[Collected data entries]

————

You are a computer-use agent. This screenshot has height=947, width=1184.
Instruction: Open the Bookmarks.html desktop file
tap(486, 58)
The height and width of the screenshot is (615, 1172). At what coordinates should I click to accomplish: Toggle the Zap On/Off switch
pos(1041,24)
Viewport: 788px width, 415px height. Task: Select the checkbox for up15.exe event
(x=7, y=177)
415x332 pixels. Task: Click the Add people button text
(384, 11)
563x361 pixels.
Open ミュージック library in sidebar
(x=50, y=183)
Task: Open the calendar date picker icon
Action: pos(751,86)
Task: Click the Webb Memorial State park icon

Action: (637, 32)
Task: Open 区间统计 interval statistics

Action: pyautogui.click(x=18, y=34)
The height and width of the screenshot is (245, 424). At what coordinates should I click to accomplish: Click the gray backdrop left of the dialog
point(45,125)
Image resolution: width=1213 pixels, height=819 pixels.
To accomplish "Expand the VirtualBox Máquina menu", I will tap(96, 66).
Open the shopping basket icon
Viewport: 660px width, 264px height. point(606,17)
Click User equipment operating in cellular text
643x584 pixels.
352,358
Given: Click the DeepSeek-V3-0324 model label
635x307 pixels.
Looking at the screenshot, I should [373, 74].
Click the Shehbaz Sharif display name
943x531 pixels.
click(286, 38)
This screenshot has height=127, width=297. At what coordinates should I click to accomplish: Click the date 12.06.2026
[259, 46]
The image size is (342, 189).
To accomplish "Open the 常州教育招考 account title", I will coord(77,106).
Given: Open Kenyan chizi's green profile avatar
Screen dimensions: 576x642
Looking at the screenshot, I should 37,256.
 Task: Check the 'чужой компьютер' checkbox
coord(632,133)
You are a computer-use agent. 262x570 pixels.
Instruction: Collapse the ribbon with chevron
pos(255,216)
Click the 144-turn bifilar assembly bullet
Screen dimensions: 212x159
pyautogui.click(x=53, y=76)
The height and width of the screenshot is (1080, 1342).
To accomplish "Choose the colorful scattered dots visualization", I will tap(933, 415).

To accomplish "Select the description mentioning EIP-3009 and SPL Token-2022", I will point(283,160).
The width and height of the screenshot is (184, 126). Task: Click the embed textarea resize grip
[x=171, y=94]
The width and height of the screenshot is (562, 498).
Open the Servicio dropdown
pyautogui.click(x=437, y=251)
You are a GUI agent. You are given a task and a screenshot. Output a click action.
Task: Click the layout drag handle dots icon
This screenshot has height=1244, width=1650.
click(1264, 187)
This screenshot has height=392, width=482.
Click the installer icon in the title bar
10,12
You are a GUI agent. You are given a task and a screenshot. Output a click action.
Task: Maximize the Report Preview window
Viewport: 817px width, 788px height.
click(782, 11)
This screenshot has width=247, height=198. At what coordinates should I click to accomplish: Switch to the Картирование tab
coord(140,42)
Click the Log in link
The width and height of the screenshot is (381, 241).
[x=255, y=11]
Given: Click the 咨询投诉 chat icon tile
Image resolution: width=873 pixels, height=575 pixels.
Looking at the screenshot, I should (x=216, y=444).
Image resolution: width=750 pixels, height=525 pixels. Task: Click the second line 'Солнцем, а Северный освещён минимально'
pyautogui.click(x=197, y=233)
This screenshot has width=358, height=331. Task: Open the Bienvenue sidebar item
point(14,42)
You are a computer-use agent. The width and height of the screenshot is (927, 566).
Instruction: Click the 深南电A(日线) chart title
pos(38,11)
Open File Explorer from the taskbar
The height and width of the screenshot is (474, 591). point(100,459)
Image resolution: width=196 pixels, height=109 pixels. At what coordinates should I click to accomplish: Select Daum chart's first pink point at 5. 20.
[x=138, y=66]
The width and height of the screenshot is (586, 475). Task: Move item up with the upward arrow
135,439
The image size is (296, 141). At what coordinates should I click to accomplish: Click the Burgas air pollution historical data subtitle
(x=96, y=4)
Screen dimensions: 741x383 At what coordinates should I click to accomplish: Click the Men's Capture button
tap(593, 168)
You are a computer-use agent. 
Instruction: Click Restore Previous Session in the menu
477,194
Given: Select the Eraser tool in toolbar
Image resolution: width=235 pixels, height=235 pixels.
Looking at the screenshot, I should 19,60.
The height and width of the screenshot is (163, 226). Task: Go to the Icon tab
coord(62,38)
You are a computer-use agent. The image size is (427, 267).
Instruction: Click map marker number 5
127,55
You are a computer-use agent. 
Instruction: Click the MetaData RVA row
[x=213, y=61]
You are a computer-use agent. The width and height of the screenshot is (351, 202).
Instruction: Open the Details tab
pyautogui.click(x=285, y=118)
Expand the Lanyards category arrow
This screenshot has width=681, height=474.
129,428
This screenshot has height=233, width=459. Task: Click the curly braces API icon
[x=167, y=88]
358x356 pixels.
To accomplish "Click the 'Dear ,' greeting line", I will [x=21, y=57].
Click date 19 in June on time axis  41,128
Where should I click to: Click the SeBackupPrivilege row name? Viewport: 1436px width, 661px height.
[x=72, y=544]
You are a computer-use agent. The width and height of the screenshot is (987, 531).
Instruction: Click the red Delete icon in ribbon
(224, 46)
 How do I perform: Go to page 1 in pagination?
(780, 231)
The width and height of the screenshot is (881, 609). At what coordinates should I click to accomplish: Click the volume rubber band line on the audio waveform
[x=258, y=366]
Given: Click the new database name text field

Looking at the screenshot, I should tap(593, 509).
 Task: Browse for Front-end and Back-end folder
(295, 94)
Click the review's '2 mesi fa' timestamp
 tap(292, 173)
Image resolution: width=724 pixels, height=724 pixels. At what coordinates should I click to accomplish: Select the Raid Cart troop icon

————

*What to work on*:
Set the entries down again, unchanged and complete.

*Task output*:
You are a computer-use agent. This screenshot has height=947, width=1184.
Instruction: Open the Bookmarks.html desktop file
tap(486, 58)
The height and width of the screenshot is (615, 1172). At what coordinates should I click to accomplish: Toggle the Zap On/Off switch
pos(1041,24)
Viewport: 788px width, 415px height. Task: Select the checkbox for up15.exe event
(x=7, y=177)
415x332 pixels. Task: Click the Add people button text
(384, 11)
563x361 pixels.
Open ミュージック library in sidebar
(x=50, y=183)
Task: Open the calendar date picker icon
Action: pos(751,86)
Task: Click the Webb Memorial State park icon

Action: (637, 32)
Task: Open 区间统计 interval statistics

Action: pyautogui.click(x=18, y=34)
The height and width of the screenshot is (245, 424). At what coordinates should I click to accomplish: Click the gray backdrop left of the dialog
point(45,125)
Image resolution: width=1213 pixels, height=819 pixels.
To accomplish "Expand the VirtualBox Máquina menu", I will tap(96, 66).
Open the shopping basket icon
Viewport: 660px width, 264px height. point(606,17)
Click User equipment operating in cellular text
643x584 pixels.
352,358
Given: Click the DeepSeek-V3-0324 model label
635x307 pixels.
Looking at the screenshot, I should [373, 74].
Click the Shehbaz Sharif display name
943x531 pixels.
click(286, 38)
This screenshot has height=127, width=297. At what coordinates should I click to accomplish: Click the date 12.06.2026
[259, 46]
The image size is (342, 189).
To accomplish "Open the 常州教育招考 account title", I will coord(77,106).
Given: Open Kenyan chizi's green profile avatar
Screen dimensions: 576x642
Looking at the screenshot, I should 37,256.
 Task: Check the 'чужой компьютер' checkbox
coord(632,133)
You are a computer-use agent. 262x570 pixels.
Instruction: Collapse the ribbon with chevron
pos(255,216)
Click the 144-turn bifilar assembly bullet
Screen dimensions: 212x159
pyautogui.click(x=53, y=76)
The height and width of the screenshot is (1080, 1342).
To accomplish "Choose the colorful scattered dots visualization", I will tap(933, 415).

To accomplish "Select the description mentioning EIP-3009 and SPL Token-2022", I will point(283,160).
The width and height of the screenshot is (184, 126). Task: Click the embed textarea resize grip
[x=171, y=94]
The width and height of the screenshot is (562, 498).
Open the Servicio dropdown
pyautogui.click(x=437, y=251)
You are a GUI agent. You are given a task and a screenshot. Output a click action.
Task: Click the layout drag handle dots icon
This screenshot has height=1244, width=1650.
click(1264, 187)
This screenshot has height=392, width=482.
Click the installer icon in the title bar
10,12
You are a GUI agent. You are given a task and a screenshot. Output a click action.
Task: Maximize the Report Preview window
Viewport: 817px width, 788px height.
click(782, 11)
This screenshot has width=247, height=198. At what coordinates should I click to accomplish: Switch to the Картирование tab
coord(140,42)
Click the Log in link
The width and height of the screenshot is (381, 241).
[x=255, y=11]
Given: Click the 咨询投诉 chat icon tile
Image resolution: width=873 pixels, height=575 pixels.
Looking at the screenshot, I should (x=216, y=444).
Image resolution: width=750 pixels, height=525 pixels. Task: Click the second line 'Солнцем, а Северный освещён минимально'
pyautogui.click(x=197, y=233)
This screenshot has width=358, height=331. Task: Open the Bienvenue sidebar item
point(14,42)
You are a computer-use agent. The width and height of the screenshot is (927, 566).
Instruction: Click the 深南电A(日线) chart title
pos(38,11)
Open File Explorer from the taskbar
The height and width of the screenshot is (474, 591). point(100,459)
Image resolution: width=196 pixels, height=109 pixels. At what coordinates should I click to accomplish: Select Daum chart's first pink point at 5. 20.
[x=138, y=66]
The width and height of the screenshot is (586, 475). Task: Move item up with the upward arrow
135,439
The image size is (296, 141). At what coordinates should I click to accomplish: Click the Burgas air pollution historical data subtitle
(x=96, y=4)
Screen dimensions: 741x383 At what coordinates should I click to accomplish: Click the Men's Capture button
tap(593, 168)
You are a computer-use agent. 
Instruction: Click Restore Previous Session in the menu
477,194
Given: Select the Eraser tool in toolbar
Image resolution: width=235 pixels, height=235 pixels.
Looking at the screenshot, I should 19,60.
The height and width of the screenshot is (163, 226). Task: Go to the Icon tab
coord(62,38)
You are a computer-use agent. The image size is (427, 267).
Instruction: Click map marker number 5
127,55
You are a computer-use agent. 
Instruction: Click the MetaData RVA row
[x=213, y=61]
You are a computer-use agent. The width and height of the screenshot is (351, 202).
Instruction: Open the Details tab
pyautogui.click(x=285, y=118)
Expand the Lanyards category arrow
This screenshot has width=681, height=474.
129,428
This screenshot has height=233, width=459. Task: Click the curly braces API icon
[x=167, y=88]
358x356 pixels.
To accomplish "Click the 'Dear ,' greeting line", I will [x=21, y=57].
Click date 19 in June on time axis  41,128
Where should I click to: Click the SeBackupPrivilege row name? Viewport: 1436px width, 661px height.
[x=72, y=544]
You are a computer-use agent. The width and height of the screenshot is (987, 531).
Instruction: Click the red Delete icon in ribbon
(224, 46)
 How do I perform: Go to page 1 in pagination?
(780, 231)
The width and height of the screenshot is (881, 609). At what coordinates should I click to accomplish: Click the volume rubber band line on the audio waveform
[x=258, y=366]
Given: Click the new database name text field

Looking at the screenshot, I should tap(593, 509).
 Task: Browse for Front-end and Back-end folder
(295, 94)
Click the review's '2 mesi fa' timestamp
 tap(292, 173)
Image resolution: width=724 pixels, height=724 pixels. At what coordinates should I click to accomplish: Select the Raid Cart troop icon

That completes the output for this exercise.